- Exercise aim
Reproduce the items below verbatim, from the line with "Go to next page with down arrow" through the line with "The image size is (1568, 715).", including both of those lines.

- Entries shown

'''

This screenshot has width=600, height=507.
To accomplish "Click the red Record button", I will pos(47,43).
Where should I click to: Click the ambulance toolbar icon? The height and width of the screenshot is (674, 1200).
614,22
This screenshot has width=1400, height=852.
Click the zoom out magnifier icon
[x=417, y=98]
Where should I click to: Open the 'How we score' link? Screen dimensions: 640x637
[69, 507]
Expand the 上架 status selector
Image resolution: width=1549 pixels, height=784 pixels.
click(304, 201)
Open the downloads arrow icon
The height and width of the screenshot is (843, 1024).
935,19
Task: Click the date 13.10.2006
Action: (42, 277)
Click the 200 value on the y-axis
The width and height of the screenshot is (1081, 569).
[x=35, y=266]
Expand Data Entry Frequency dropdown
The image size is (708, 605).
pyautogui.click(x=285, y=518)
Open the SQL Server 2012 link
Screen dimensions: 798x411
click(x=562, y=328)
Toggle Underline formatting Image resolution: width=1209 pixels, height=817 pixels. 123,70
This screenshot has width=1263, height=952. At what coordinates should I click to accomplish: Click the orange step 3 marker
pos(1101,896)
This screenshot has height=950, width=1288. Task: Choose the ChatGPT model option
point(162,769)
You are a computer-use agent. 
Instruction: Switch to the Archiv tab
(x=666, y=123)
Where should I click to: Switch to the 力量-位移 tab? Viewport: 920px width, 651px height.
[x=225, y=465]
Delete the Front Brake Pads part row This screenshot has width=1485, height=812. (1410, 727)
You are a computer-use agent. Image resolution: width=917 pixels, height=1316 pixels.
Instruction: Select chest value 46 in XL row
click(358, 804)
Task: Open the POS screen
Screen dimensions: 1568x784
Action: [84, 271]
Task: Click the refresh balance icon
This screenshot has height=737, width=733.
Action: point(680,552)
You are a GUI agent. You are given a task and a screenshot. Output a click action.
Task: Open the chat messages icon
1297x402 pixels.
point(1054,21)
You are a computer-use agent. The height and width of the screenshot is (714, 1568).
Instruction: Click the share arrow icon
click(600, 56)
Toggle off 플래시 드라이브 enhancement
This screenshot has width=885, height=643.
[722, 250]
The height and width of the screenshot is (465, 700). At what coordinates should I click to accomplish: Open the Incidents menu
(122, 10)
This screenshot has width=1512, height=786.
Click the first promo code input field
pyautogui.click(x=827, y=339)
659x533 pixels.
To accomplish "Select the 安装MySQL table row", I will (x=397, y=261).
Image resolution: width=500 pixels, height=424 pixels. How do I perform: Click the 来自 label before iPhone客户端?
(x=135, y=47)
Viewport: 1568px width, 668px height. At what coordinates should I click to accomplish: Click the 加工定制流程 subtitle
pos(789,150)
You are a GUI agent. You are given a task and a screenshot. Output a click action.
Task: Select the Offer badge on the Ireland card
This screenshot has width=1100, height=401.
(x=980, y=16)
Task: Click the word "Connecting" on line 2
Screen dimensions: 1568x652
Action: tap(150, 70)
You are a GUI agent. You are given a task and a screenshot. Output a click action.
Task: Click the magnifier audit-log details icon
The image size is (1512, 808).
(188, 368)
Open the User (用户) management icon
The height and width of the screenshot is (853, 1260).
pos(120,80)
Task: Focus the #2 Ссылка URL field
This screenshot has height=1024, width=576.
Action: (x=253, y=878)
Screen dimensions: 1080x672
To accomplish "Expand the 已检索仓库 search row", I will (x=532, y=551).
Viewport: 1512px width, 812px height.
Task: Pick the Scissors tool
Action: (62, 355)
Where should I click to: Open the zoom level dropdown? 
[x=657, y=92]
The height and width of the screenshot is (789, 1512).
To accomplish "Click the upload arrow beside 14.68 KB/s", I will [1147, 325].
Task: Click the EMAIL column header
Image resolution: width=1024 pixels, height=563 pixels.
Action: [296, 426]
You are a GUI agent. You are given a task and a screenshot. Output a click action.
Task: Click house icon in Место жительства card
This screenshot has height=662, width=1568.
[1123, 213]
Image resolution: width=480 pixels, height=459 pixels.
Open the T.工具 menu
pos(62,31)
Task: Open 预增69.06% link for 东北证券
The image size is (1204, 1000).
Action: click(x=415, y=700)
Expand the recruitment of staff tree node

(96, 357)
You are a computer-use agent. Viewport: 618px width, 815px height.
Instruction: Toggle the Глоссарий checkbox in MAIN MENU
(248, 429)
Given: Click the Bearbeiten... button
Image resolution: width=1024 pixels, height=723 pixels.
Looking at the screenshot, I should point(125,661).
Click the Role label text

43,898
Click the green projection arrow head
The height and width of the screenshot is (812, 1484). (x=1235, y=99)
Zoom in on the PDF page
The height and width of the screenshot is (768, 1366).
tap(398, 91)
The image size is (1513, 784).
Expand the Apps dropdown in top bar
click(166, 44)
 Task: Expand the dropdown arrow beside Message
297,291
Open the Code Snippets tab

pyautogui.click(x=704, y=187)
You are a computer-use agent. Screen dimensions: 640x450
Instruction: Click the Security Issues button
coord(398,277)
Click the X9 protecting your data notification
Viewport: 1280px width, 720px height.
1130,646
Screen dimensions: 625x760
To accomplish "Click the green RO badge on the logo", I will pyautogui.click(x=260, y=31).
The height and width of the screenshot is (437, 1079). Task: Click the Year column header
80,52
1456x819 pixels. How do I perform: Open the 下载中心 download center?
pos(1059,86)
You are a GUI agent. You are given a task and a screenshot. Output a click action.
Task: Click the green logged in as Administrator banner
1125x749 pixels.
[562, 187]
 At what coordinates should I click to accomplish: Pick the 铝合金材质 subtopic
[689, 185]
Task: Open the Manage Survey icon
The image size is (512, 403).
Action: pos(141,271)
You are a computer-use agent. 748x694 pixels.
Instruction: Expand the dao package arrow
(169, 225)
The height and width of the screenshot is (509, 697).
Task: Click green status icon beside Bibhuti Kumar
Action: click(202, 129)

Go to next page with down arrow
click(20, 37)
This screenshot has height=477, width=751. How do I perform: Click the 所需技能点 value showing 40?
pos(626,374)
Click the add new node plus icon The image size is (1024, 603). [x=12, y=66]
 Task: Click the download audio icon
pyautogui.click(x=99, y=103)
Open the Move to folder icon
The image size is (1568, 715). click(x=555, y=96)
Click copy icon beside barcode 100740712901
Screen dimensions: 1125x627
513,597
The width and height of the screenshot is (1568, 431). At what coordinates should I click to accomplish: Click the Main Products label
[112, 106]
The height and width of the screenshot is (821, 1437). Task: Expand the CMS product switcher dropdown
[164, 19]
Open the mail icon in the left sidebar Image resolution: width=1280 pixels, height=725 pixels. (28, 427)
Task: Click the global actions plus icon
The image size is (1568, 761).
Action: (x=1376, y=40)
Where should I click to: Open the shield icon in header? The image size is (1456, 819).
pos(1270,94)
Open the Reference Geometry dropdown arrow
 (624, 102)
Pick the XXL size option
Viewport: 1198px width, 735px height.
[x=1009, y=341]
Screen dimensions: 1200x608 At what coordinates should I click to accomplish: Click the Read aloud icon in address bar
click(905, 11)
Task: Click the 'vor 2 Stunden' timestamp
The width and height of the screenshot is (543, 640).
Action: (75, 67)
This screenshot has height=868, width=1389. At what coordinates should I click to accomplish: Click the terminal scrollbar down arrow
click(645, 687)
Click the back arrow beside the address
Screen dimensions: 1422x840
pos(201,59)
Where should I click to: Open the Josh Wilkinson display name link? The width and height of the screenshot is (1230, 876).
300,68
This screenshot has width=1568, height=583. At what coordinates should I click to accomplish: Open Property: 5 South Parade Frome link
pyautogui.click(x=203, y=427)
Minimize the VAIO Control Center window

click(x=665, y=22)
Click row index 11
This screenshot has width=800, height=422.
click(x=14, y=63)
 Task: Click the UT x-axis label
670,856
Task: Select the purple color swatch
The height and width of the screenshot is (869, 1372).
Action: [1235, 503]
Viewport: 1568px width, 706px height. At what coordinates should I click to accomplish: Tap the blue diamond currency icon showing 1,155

'''

- Exercise result
Go to next page with down arrow
click(20, 37)
This screenshot has height=477, width=751. How do I perform: Click the 所需技能点 value showing 40?
pos(626,374)
Click the add new node plus icon The image size is (1024, 603). [x=12, y=66]
 Task: Click the download audio icon
pyautogui.click(x=99, y=103)
Open the Move to folder icon
The image size is (1568, 715). click(x=555, y=96)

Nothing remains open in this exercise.